April 6th, 2009 at 1:20 pm
Storage, per se, isn’t the problem with Cloud Computing, more the applications uses to access the data and the scalability of those applications.
If you host a website through a cloud, if you have a sale and your hit rate goes from 200,000 hits a day to 250,000 hits an hour, you might need to lay on extra capacity, quickly. The amount of stored data is probably relatively small, but the amount of simultaneous accesses to that data is one of the reasons why cloud computing is attractive.
Also, if one cluster goes down, theoretically, another cluster somewhere “in the cloud” takes over. That is cheaper, on paper, than having a replicated data centre at another location.
The problem is the jurisdiction that covers the servers, as you rightly say. That could make for some very high “unforeseen” costs
April 6th, 2009 at 11:20 pm
ah but if only the people adopting the cloud model stuck tightly to your sector view, David! Fact is, sadly, they don’t. If you’re a small operation with a small groupware server hosted by a virtual services ISP, who are busted because smething else they do is illegal (or they don;t pay taxes), what are you gonna do next?

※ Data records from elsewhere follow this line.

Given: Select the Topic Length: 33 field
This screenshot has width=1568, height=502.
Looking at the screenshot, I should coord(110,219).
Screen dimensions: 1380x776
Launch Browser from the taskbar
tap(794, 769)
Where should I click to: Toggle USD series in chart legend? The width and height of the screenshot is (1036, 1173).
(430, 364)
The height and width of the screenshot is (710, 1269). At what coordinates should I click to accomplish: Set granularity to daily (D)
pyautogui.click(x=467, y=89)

April 9th, 2009 at 8:28 am
Steve – we had this discussion back in 1997/98.. then its was network delivered applications (cannot recall the ‘buzz term’ then). Everyone gaga at the thought of running word/hyperion/sap from a server running at Sema, Gap Gemini, HP, etc. No one highlighted any pitfalls except the tech managers like me who pointed out that 2mb megastream links were expensive, and insufficient when you had upwards of 50, let alone1500 users… and what happened when the WAN, or the local exchange caught fire
April 12th, 2009 at 11:25 am
You’re thinking of Application Service providers, Alan. That’s V.07 or so of Cloud Computing, in as much as it wasn’t about moving your job to a place with some cheap MIPS, it was just about not having it inside your operation. ASP has found it’s niche, t seems, in ISP’s offering Managed Exchange Servers – an offer which so far seems to founder rather rapidly on the service record of the ISP, whenever I investigate it in my clients!